Cher, like Emma Woodhouse before her, does fall in love — but she is only able to do so after her friendships are in order and she’s given her skis to the Pismo Beach disaster relief.
In a Dissolve article comparing “Clueless” to Emma, writer Tasha Robinson explains how Cher and Emma are largely products of their habitats, navigating realities they face in those environments. “Where Austen satirizes the stiff and meaningless forms of her society, Heckerling snickers at teenagers’ self-absorption, self-righteousness, and cluelessness,” writes Robinson. “But both creators are still kind to their creations: Their trials are small, their comeuppances are minor, and they both end in happy places. They’re foolish, but they aren’t wicked — they’re just doing silly things in impudent ways.”

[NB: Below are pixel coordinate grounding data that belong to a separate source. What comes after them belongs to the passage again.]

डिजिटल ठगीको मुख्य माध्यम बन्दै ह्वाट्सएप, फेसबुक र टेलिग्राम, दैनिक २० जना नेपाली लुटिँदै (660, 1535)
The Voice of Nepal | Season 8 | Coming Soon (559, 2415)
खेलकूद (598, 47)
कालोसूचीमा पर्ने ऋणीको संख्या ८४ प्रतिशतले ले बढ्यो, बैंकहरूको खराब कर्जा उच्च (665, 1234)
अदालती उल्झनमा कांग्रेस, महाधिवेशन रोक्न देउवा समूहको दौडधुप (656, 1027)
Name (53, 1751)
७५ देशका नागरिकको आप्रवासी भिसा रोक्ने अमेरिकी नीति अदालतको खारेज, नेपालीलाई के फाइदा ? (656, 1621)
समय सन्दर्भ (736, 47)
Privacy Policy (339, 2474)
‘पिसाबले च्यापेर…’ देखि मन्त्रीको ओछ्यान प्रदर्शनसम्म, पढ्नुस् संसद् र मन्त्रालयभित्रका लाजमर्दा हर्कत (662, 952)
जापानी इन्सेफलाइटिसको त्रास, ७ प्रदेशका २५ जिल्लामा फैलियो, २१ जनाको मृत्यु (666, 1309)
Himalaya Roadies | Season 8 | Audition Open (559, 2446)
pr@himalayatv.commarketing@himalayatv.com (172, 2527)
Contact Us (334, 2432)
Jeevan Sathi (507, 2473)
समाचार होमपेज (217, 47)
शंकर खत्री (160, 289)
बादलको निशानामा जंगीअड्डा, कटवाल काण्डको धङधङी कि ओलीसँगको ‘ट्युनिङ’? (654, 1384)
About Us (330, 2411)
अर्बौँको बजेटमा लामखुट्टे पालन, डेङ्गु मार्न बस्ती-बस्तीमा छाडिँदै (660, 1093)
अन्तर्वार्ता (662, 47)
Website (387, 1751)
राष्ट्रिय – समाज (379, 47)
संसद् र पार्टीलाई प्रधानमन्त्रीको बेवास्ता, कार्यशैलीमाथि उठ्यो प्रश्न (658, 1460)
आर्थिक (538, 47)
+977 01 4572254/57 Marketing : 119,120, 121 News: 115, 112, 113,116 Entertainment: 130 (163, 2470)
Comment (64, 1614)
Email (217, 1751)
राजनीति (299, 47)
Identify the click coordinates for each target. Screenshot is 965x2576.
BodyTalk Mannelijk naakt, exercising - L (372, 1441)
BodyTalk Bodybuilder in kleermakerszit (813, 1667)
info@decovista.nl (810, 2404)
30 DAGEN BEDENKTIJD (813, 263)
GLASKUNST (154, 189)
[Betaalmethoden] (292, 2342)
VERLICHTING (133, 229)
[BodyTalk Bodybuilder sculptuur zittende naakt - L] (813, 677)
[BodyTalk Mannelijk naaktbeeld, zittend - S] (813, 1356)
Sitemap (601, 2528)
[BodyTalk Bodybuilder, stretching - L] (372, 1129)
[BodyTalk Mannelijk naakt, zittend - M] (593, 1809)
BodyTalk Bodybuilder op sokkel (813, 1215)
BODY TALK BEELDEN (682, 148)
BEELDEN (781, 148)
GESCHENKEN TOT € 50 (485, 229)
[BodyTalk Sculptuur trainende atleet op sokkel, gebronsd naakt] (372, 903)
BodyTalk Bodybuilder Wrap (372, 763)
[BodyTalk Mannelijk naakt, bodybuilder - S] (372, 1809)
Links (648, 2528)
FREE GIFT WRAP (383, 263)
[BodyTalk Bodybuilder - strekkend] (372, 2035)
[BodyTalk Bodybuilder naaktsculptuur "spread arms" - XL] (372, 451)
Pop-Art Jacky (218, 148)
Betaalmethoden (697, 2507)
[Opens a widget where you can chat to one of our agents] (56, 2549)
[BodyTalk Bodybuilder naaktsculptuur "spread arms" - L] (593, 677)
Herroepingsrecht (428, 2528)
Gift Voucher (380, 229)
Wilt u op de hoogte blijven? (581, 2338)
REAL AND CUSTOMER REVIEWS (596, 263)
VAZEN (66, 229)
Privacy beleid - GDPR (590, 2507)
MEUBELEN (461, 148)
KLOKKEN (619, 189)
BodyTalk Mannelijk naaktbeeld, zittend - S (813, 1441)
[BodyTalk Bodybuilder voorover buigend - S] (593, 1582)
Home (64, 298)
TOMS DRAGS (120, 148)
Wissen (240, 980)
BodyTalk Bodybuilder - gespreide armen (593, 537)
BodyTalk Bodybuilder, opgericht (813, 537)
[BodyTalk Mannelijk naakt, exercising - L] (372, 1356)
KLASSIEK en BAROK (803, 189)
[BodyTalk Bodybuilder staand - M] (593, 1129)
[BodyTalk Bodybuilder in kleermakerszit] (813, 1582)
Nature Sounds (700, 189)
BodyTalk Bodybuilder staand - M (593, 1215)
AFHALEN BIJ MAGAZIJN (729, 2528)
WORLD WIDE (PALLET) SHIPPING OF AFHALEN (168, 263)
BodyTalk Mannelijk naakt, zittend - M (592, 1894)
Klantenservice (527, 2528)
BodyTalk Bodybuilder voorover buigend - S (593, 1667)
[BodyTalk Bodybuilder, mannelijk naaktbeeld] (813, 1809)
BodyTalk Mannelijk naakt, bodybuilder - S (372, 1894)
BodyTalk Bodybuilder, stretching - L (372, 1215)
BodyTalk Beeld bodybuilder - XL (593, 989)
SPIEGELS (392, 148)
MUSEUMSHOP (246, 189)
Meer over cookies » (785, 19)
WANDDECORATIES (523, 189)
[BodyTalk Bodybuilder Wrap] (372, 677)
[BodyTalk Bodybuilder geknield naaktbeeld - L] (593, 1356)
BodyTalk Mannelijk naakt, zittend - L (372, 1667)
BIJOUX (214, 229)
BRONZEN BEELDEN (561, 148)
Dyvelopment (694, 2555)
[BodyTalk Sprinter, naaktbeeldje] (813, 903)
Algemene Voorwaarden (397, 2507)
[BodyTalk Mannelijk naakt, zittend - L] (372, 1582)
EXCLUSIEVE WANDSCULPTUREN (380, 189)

Things that might be points of contention in other movies — like the girls’ sexual experiences — are only casual conversation points in “Clueless.” Cher is a virgin who can’t drive, but her challenged hymen is not fetishized or condemned, or even crucial to the plot. Tai has had sex in a pool, and has encountered at least one crooked you-know-what, but she isn’t slut shamed. Dionne is technically a virgin (you know what she means), and that’s cool too.
Acceptance and celebration of each other’s choices — who to date, who to bone, which immigration laws to support (if the government could just rearrange some stuff in the kitchen…) — are key to healthy relationships. And that’s ultimately what “Clueless” illustrates better than the many teen movies that came after it.
Cher, Dionne and Tai allow each other to determine their own paths. It’s like Hamlet said, “To thine own self be true.” (Or, shit, was it that Polonius guy?)